Stop Decapitating the Good Guys Genghis

Don’t tell Nigel Farage but the EU might be about to do a good thing. They do that sometimes, just to lull us all into a false sense of security. In this instance, they are about to pass some new data marketing laws...possibly as soon as January but certainly within the next decade. You know how Brussels works right?

Data can be a bit dull to the uninitiated, until you stop and think about it. And changing marketing database’s from opt out to opt in is hardly Game of Thrones stuff, is it? Well, let me try to shine some light on the issue for you.

We get ‘junk’ mail, either through the good old post-box or via email, because we managed to let our name and address get on a list somewhere.
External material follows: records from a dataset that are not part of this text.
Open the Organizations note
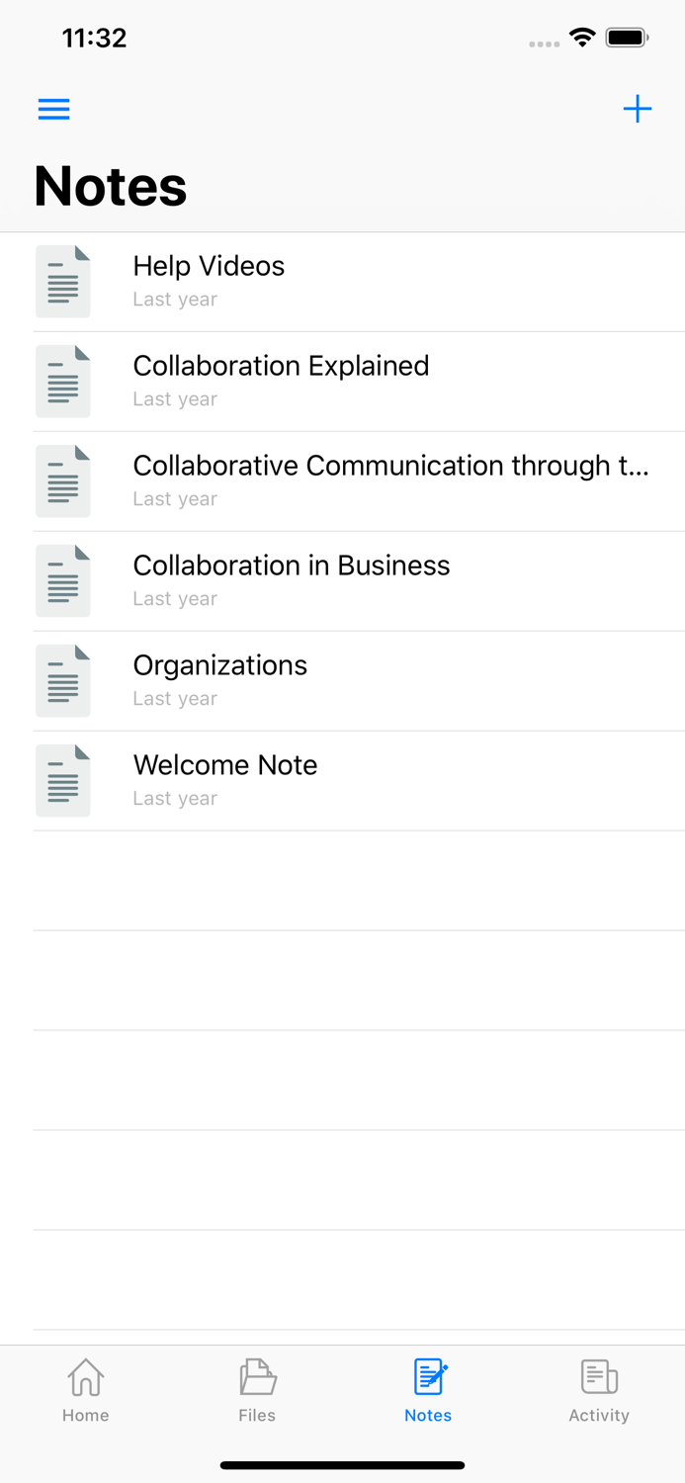coord(220,666)
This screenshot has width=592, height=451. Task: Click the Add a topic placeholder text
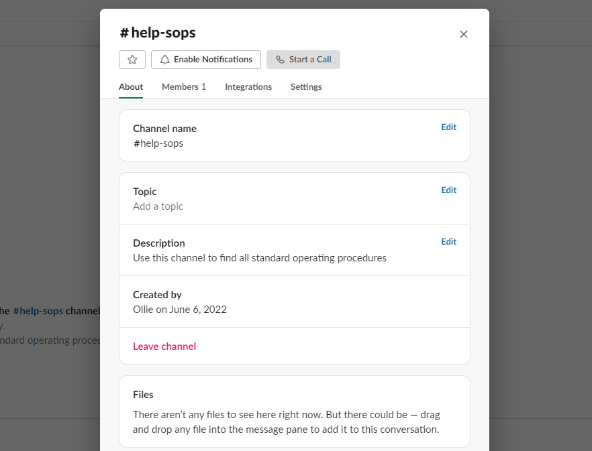point(158,206)
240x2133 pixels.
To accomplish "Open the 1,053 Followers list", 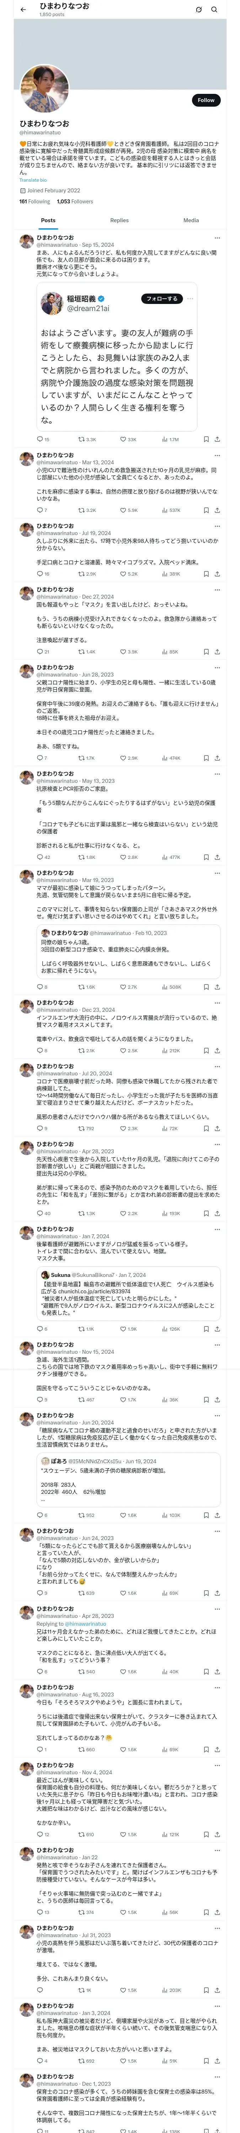I will [x=74, y=201].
You can do that in a bazillion something and fail to tick the right box, take part in a survey, have a baby.

Yes, that’s right, have a baby. Every new mother gets a visit from the Bounty rep after giving birth, in the hospital (or at least they used to, I have not been involved in baby production for fifteen years so I am taking the allegedly option here, the data collection process may have changed). The nice Bounty lady delivers a load of free stuff, and takes your name and address...and the direct marketing assault can begin.

Clever, aren’t they? Most people will never have realised that Bounty made a lot of money from their list sales, but to any company selling products needed by new parents or new born babies they are quite literally a goldmine. And unless you specifically opt out, you get the marketing assault.

But what if you had to specifically opt in?

At the moment, by the time you are a proper grown up, in your thirties say, you will appear on literally hundreds of direct marketing lists. Some are well run, properly sold and you can get off them if you try hard, and if you sign up for telephone preference services or mail preference services, you should not be contacted by anyone following the laws. And some aren’t.

The Information Commissioner, Chris Graham, and his Info Hordes (I like to think of him rather like Genghis Khan) fine people who ignore this sort of stuff, but he doesn’t catch everyone by any means. I am on the aforementioned preference services and I still get the chance to buy Viagra most days of the week (although we all get much less junk email now because ISP’s are getting better at preventing the real dross).

Opt In will decimate every decent list, because despite popular rumour, turkeys don’t vote for Christmas. Given the option whether to receive marketing messages or not, most of us will choose not. Not that there are many decent lists to be honest, but that is a whole different subject.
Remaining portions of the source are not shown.